### WHAT THIS TASK INVOLVES
Using the listing below, report all lines holding the word "pixels".

### RECORD EXCERPTS
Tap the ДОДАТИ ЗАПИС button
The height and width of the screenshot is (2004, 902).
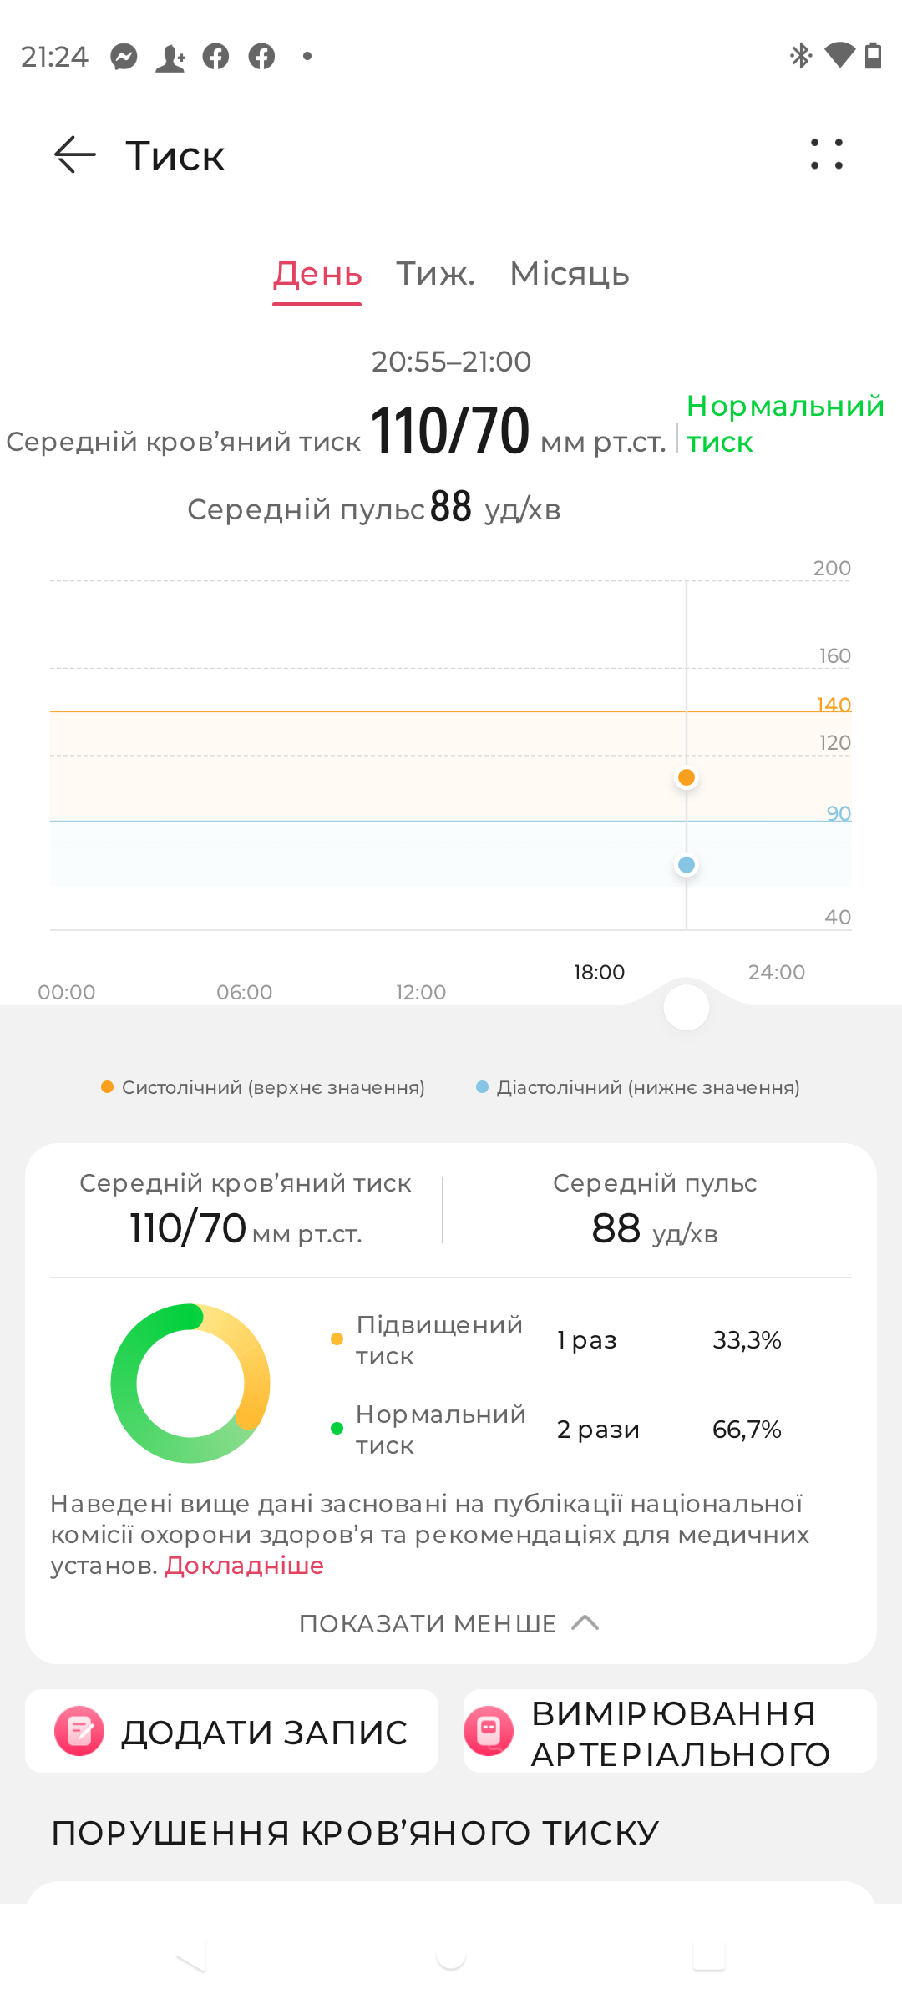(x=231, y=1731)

* * *

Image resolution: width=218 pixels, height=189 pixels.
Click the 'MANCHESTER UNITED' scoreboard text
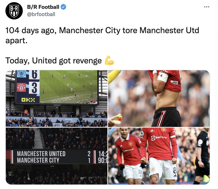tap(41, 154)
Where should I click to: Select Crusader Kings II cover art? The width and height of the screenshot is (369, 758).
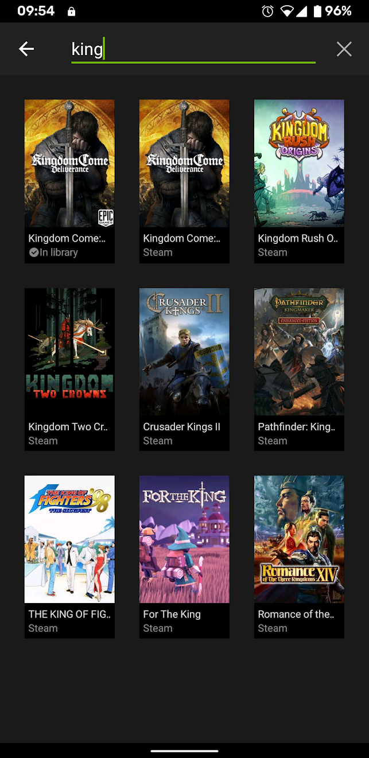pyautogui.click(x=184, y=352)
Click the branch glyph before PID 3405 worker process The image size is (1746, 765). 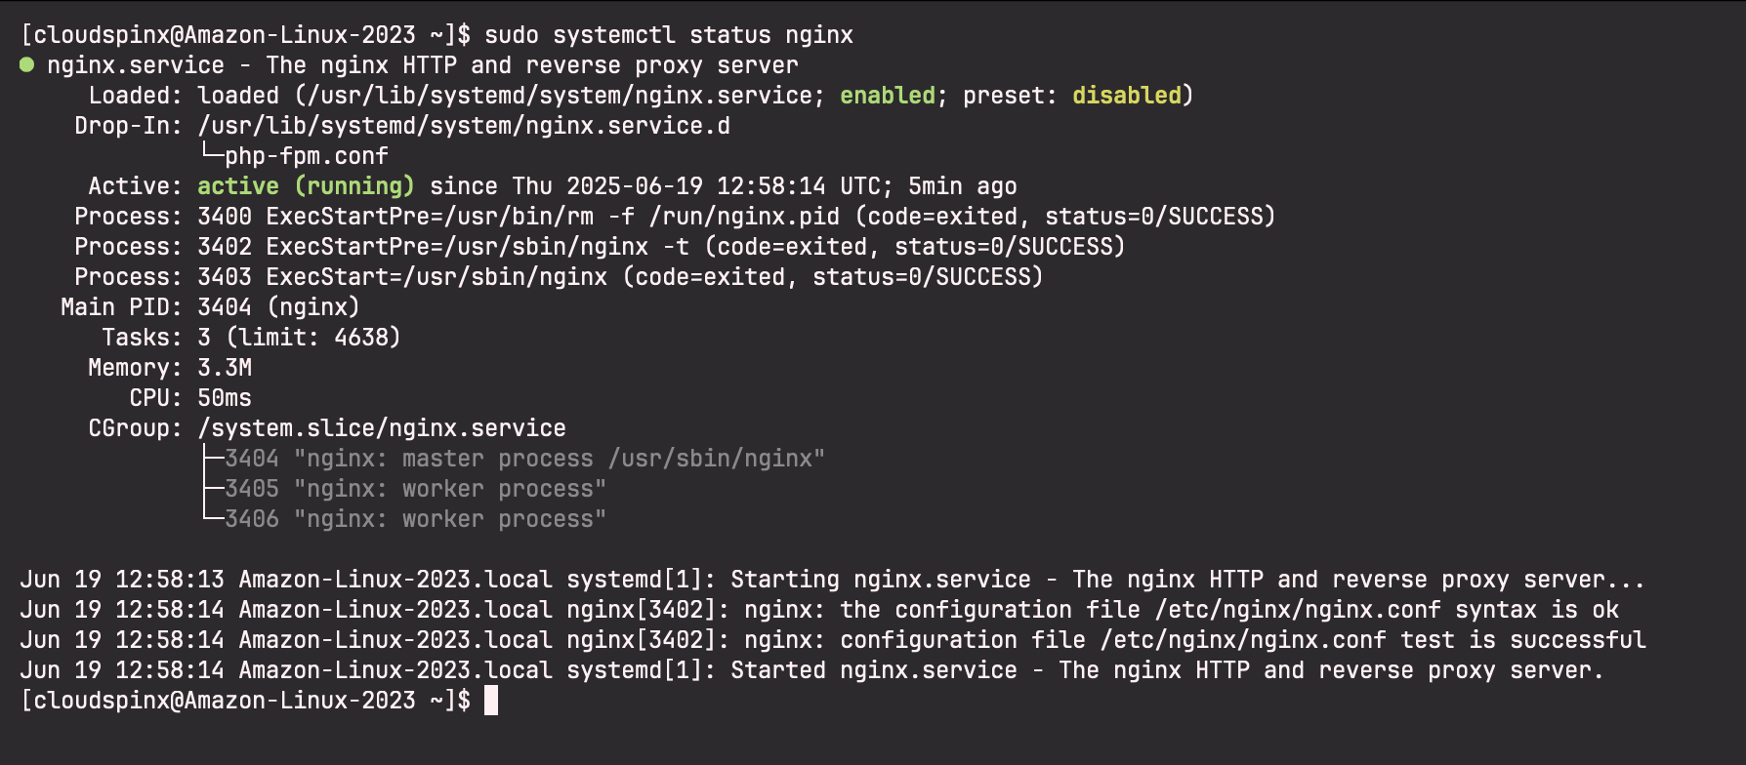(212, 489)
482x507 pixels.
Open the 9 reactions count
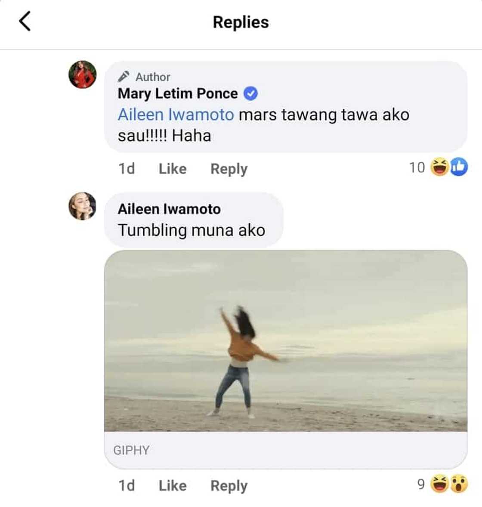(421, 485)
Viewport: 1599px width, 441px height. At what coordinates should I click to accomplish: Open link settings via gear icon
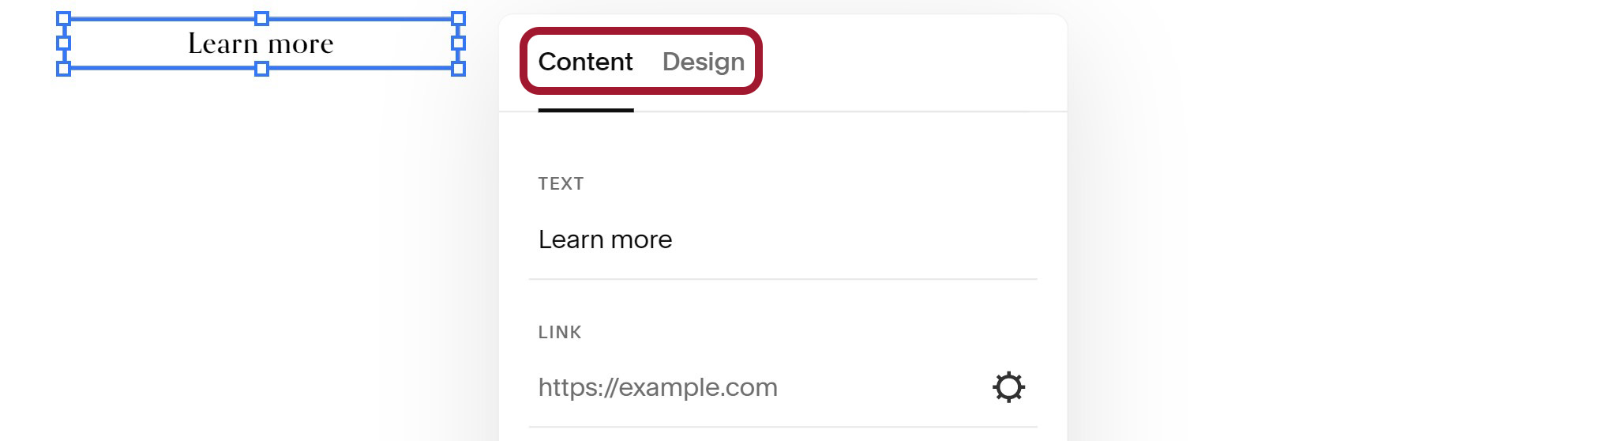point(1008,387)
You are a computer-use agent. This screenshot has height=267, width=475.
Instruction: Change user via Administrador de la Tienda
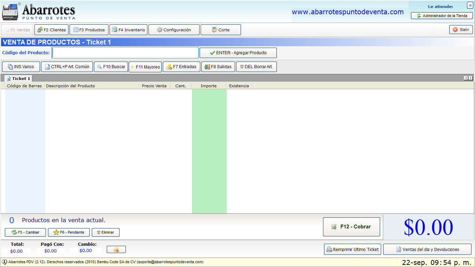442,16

### RESULT OF THIS EXERCISE
Image resolution: width=218 pixels, height=189 pixels.
482x507 pixels.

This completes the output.